Сам Отец, с малолетства подавлявший нежность своей натуры, да и вообще всю жизнь изображавший презрение к тонким чувствам, относился к нему с острейшей, пронзительной жалостью. В моей памяти о Дедушке тоже звучит эта жалостливая нота, но все ж она светла, то есть память. А что до жалостливости, то в детстве она пробуждалась у меня легко и не только к людям, но и к брошенным, ненужным предметам. Я с ней боролся, как с какой-то помехой жизни. Я рад, что ее победил. Вряд ли оно было здоровым, это бессильное, лишь растравляющее душу чувство.

С.А. Кауфман (третий справа) с друзьями. 1910 г.

За что мы, собственно, жалели Деда? В нем можно было предположить хрупкость, но это скорей была хрупкость повадки. На самом деле он был тверд, хотя и не жесток. Его хотелось пригреть и защитить, но вовсе не мы с Отцом, а он был нам защитой. Дедушка был неизменно тверд в убеждениях и правилах. Он и вообще казался неисчерпаемым и неизменным, как вечность. Он и сейчас для меня не исчерпан. Чую иногда его упасающую силу, хотя расстался с Дедушкой, когда мое сознание было еще младенцем. Я потерял его в свои четыре года, но, может быть, оттого он так глубоко и пророс в мою душу.

Доброта Деда была наилучшей средой моего детства. И она была надежна, метафизична в своей неисчерпаемости, ибо, как и всё в нем, не грозила растратой. Другие ведь тоже были ко мне добры, но их доброта имела предел, – у каждого свои цели, свои заботы. Для Деда я был – и это ощущал безошибочным детским чувством – единственной целью и заботой, как прежде мой Отец. Да если б и не единственной, неисчерпаемость не способна уменьшиться от разделения. Мне кажется, я уже ощущал Дедушку, когда был совсем мал и не разделен с миром. Еще не понимая родства, я чувствовал исходящие от него теплые воздушные токи – прообраз душевного тепла.
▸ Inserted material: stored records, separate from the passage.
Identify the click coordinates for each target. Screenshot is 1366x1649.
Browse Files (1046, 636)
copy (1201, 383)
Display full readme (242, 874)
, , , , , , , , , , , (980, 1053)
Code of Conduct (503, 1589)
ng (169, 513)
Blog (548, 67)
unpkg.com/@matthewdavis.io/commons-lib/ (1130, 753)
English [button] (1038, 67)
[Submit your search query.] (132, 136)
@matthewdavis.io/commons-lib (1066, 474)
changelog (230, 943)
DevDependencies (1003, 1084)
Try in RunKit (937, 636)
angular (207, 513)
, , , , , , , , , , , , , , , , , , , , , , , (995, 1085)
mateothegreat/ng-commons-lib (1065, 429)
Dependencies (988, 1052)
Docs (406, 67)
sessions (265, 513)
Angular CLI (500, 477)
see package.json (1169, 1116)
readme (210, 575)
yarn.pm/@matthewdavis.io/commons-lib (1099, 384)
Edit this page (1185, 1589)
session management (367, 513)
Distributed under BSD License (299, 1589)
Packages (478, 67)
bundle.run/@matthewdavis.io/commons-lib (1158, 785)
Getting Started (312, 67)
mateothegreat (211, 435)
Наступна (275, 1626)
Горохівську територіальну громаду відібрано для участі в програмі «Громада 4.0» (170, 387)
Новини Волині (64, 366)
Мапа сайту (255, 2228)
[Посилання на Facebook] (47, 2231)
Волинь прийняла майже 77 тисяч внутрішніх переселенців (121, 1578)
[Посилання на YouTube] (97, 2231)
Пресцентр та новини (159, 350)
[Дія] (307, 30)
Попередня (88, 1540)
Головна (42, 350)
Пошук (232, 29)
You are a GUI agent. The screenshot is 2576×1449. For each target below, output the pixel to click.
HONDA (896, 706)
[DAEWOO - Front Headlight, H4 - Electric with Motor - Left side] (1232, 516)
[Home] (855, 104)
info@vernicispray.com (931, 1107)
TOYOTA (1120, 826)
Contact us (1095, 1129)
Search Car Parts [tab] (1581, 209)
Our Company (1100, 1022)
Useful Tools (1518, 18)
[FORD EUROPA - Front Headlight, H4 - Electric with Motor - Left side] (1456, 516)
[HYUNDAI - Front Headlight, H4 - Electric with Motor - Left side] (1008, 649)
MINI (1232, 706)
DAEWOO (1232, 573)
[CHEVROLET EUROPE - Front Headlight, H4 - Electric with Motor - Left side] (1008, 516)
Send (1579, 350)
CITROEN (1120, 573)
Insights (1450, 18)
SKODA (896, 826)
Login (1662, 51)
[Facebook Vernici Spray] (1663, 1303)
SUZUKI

Дед был для меня словно мифологический бог, который и лицо, и воздух. Все ж для меня он остался больше средой, воздухом. Разгадать тайну его личности не удалось ни его собственному сыну, ни мне, тем более знавшему Дедушку всего четыре года. Он, как и другие родные души, ушел без прощанья, без завета. Наши с ним отношения так и остались незавершенными, то есть бессюжетны иль с вольным сюжетом, который еще в развитии. Верю, что он завершится там, где свершаются все развязки.

С.А. Кауфман с женой Цецилией Израилевной

и сыном Давидом. 1934 г.

 Дедушка стал для меня прообразом Б-га. Возможно, и заслонил его, но образ Дедушки я потом различил в проснувшемся через много лет религиозном чувстве. Тот самый, что постепенно проступал сквозь его уже небесный лик. На небесах у меня уже много лет есть свой ходатай. И он хранит любовный образ моей сущности. Как смог бы я поверить, что она дурна? Нет, конечно, и тому зарок – бесконечная любовь Деда.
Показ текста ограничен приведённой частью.